La BCE incitée à maintenir le statu quo sur ses taux

La Banque centrale européenne devrait prolonger jeudi son cap monétaire restrictif, incitée à rester prudente face au recul de l'inflation et à l'impatience grandissante des investisseurs...

La présidente de la Banque centrale européenne (BCE), Christine Lagarde, le 26 février 2024 à Strasbourg © FREDERICK FLORIN
La présidente de la Banque centrale européenne (BCE), Christine Lagarde, le 26 février 2024 à Strasbourg © FREDERICK FLORIN

La Banque centrale européenne devrait prolonger jeudi son cap monétaire restrictif, incitée à rester prudente face au recul de l'inflation et à l'impatience grandissante des investisseurs de voir baisser les taux d'intérêt.

Le taux sur les dépôts, qui fait référence, devrait camper à son plus haut historique à 4%, comme depuis octobre.

Si le scénario d'une baisse des coûts d'emprunt courant 2024 fait consensus au sein du conseil des gouverneurs, la question est désormais de savoir quand et à quel rythme va s'enclencher ce nouveau cycle.

Depuis la réunion de la BCE au début de l'année, l'inflation a poursuivi son reflux mais à petit pas, revenant à 2,6% sur un an en février, selon Eurostat. 

La présidente de l'institution, Christine Lagarde, pourrait réitérer jeudi son message délivré début mars devant le Parlement européen: le processus de désinflation "devrait se poursuivre" dans les prochains mois, mais les gardiens de l'euro veulent s'assurer qu'il permette d'"atteindre durablement" l'objectif de 2% que la BCE s'est fixé.

Le recul de février était ainsi un petit peu moins marqué que ce qui était anticipé par plusieurs analystes.

Inflation plus hésitante

Scrutée par les marchés financiers et la BCE, l'inflation dite sous-jacente, c'est-à-dire sans les prix très volatils de l'énergie et de l'alimentation, a ralenti en février à 3,1%, contre 3,3% en janvier. 

Après avoir été divisée par trois entre le record de 10,6% atteint en octobre 2022 et l'automne 2023, l'inflation évolue de façon plus hésitante.

La BCE attribue les succès d'étape à sa campagne de resserrement monétaire sans précédent menée à partir de juillet 2022 pour maîtriser la flambée des prix causée par la guerre russe en Ukraine. En augmentant les coûts d'emprunt à un rythme inédit, la demande de crédits a été freinée, affectant la consommation et l'investissement des entreprises comme des ménages.

Le revers de cette politique: l'économie de la zone euro stagne depuis près d'un an et demi. 

Le pire semble toutefois évité.
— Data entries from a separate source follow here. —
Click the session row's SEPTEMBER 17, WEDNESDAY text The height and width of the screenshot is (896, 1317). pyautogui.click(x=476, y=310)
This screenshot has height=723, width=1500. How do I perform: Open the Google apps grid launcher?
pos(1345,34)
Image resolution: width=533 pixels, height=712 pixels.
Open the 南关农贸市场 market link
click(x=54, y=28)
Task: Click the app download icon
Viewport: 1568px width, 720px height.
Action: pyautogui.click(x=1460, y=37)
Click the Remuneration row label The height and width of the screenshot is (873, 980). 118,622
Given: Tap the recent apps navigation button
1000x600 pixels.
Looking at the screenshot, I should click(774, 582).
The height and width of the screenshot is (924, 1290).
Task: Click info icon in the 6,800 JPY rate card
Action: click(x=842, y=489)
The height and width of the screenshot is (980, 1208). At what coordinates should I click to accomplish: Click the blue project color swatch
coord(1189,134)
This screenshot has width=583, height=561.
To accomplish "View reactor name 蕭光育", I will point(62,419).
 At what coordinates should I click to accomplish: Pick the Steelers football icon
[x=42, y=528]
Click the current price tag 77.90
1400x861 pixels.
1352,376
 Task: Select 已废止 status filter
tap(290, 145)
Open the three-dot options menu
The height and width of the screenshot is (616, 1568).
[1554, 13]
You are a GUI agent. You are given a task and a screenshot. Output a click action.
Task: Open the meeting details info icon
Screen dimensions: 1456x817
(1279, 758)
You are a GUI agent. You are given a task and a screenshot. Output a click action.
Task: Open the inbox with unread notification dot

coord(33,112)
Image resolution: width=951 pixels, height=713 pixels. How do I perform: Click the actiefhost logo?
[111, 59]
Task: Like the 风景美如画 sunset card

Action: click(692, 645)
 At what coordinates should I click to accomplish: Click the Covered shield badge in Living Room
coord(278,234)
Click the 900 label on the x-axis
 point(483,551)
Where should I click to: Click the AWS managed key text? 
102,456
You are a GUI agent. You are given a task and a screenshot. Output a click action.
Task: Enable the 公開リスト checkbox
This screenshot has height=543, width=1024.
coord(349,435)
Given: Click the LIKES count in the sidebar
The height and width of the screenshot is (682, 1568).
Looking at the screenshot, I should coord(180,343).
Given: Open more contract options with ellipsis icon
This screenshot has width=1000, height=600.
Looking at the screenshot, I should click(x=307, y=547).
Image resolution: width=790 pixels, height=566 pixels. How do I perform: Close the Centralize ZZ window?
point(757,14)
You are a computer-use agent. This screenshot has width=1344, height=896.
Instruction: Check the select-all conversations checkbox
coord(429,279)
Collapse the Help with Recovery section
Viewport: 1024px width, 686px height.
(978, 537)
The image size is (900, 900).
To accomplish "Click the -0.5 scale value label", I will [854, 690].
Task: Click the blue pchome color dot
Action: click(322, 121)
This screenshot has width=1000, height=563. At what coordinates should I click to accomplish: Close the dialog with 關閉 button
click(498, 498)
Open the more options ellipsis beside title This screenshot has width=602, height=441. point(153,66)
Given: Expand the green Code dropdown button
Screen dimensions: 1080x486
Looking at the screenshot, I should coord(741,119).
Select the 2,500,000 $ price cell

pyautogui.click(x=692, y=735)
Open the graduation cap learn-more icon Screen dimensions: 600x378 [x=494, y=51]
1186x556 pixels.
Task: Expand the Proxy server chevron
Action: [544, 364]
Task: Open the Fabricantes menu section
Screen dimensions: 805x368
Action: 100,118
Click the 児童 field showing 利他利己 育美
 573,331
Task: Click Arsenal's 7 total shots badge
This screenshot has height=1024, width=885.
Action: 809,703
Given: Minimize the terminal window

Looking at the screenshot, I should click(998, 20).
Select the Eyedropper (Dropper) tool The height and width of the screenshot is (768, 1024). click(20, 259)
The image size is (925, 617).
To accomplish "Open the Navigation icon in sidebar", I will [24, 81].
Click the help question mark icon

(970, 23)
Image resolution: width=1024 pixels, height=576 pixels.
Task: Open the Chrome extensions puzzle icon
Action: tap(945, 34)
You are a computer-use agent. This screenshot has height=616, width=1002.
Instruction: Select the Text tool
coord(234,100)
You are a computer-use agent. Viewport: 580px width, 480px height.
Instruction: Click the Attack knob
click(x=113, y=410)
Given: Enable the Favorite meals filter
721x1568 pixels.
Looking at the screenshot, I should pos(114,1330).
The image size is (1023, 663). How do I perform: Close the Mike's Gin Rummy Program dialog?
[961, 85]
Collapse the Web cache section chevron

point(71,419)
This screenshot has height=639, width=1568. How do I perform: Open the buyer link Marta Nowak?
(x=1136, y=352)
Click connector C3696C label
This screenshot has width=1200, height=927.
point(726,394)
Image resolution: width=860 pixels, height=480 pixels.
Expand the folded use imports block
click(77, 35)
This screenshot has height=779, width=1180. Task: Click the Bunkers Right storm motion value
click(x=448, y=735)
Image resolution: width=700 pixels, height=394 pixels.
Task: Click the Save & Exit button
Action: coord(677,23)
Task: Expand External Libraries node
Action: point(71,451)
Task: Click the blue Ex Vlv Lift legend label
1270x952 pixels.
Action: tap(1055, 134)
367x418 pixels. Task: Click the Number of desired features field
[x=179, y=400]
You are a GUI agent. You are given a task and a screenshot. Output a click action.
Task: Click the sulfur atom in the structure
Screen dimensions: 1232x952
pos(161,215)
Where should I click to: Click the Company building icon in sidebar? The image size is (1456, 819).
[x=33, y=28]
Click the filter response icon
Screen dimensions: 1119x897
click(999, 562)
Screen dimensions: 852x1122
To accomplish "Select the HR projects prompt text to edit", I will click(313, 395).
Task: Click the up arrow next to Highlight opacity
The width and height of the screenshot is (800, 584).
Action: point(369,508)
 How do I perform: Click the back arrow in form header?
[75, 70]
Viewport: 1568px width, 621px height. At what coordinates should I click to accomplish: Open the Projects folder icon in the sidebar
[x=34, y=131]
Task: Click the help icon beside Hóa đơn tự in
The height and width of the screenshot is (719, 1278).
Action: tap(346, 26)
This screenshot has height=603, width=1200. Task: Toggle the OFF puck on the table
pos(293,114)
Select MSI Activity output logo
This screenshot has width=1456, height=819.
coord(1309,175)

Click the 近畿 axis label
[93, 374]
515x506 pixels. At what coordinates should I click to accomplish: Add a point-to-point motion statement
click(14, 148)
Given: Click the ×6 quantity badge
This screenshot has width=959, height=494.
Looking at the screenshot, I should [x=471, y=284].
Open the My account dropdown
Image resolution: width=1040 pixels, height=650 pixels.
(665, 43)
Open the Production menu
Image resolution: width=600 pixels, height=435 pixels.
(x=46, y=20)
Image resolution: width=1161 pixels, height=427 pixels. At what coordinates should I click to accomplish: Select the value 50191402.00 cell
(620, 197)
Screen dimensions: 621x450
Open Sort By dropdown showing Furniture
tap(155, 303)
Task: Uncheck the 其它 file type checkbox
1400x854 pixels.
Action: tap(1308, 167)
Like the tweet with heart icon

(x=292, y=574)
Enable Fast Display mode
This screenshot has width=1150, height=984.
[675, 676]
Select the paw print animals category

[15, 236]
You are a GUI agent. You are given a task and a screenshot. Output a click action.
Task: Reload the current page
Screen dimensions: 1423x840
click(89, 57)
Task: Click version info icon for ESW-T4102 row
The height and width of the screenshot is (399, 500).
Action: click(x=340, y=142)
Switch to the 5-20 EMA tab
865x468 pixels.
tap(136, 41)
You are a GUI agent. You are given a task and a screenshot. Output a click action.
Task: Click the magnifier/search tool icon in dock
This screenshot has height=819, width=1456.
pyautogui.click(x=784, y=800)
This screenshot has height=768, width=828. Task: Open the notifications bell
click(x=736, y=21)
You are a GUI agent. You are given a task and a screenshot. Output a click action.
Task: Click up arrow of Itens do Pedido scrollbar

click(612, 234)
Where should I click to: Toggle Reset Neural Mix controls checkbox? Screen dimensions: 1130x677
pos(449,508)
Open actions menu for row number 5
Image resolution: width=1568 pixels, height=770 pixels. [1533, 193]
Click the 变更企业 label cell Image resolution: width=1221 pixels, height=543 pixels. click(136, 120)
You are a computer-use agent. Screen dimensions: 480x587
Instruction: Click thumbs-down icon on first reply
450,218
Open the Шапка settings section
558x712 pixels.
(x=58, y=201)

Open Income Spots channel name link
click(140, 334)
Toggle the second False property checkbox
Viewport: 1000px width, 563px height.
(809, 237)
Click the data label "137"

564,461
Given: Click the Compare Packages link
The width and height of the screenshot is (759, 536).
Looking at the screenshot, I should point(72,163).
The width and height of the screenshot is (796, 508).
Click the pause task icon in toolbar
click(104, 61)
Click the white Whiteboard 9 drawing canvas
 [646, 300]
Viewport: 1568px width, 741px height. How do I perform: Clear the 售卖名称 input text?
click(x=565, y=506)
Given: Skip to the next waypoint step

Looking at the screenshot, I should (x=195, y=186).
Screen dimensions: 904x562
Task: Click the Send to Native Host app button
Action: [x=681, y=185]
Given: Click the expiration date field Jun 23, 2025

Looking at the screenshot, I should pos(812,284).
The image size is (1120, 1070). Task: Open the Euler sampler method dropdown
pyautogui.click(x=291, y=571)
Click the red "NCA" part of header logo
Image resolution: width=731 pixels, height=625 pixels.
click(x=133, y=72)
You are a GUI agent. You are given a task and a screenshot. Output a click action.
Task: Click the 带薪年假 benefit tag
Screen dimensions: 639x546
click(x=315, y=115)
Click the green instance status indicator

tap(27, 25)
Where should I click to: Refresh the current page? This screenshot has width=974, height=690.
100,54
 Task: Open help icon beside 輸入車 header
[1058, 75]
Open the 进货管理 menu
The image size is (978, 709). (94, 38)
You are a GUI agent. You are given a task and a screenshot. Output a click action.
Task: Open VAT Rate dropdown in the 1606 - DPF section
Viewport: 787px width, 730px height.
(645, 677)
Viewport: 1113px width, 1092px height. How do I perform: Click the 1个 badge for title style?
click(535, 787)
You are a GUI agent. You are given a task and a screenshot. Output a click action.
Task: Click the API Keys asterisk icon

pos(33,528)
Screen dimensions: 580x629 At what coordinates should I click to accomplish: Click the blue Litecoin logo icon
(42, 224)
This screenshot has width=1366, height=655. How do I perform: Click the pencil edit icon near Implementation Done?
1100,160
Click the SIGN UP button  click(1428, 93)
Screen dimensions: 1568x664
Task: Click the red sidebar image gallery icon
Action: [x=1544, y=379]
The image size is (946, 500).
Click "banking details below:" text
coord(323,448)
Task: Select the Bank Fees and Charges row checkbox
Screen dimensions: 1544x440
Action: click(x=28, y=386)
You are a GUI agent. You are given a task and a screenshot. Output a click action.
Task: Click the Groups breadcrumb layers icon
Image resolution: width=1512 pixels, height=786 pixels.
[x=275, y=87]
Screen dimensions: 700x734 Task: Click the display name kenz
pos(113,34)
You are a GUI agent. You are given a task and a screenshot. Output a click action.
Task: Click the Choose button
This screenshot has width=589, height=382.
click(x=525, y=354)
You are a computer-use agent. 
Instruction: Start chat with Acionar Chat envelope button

Si l'Allemagne est engluée dans un ralentissement durable, "l'économie de la zone euro dans son ensemble a évité la récession", remarque Mark Wall, économiste chez Deutsche Bank. 

De quoi conforter la BCE de ne pas précipiter la baisse des taux. Les marchés financiers espéraient qu'elle interviendrait dès avril, ils misent désormais plutôt sur juin.

Nouvelles projections

Les gardiens de l'euro se réunissent avant la Fed qui tranchera sur ses taux les 19 et 20 mars. La banque centrale américaine dégainera-t-elle la première ?

Son président Jerome Powell s'est montré prudent mercredi jugeant prioritaire d'éviter un rebond de l'inflation, car la poursuite des progrès sur ce front "n'est pas assurée".

La BCE va quant à elle disposer jeudi de projections économiques actualisées. Une légère révision à la baisse est attendue pour cette année concernant le PIB de la zone euro et sur un horizon plus large pour l'inflation, car les chocs sur les prix de l'énergie et des denrées alimentaires déclenchés par l'invasion russe de l'Ukraine se sont atténués.

Les attaques des rebelles yéménites contre les navires de la mer Rouge, conduisant les compagnies maritimes à contourner cette route vitale, n'ont pas encore d'impact palpable sur les prix.

Chez les banquiers centraux, les inquiétudes se sont déplacées sur l'inflation dans les services et sur les évolutions des salaires.

Après trois ans durant lesquels les prix ont grimpé plus vite que les salaires, un rattrapage s'effectue au fil des négociations sociales dans les entreprises et branches professionnelles, ce qui risque de compliquer la donne pour la BCE.

Combinée à une productivité faible en zone euro, la hausse des salaires pourrait faire repartir l'inflation, du moins freiner son repli, selon Isabel Schnabel, membre du directoire de la BCE.

Aussi, "il n'est pas impossible que la BCE attende la fin de l'été avant de baisser ses taux", conclut Mark Wall, économiste chez Deutsche Bank.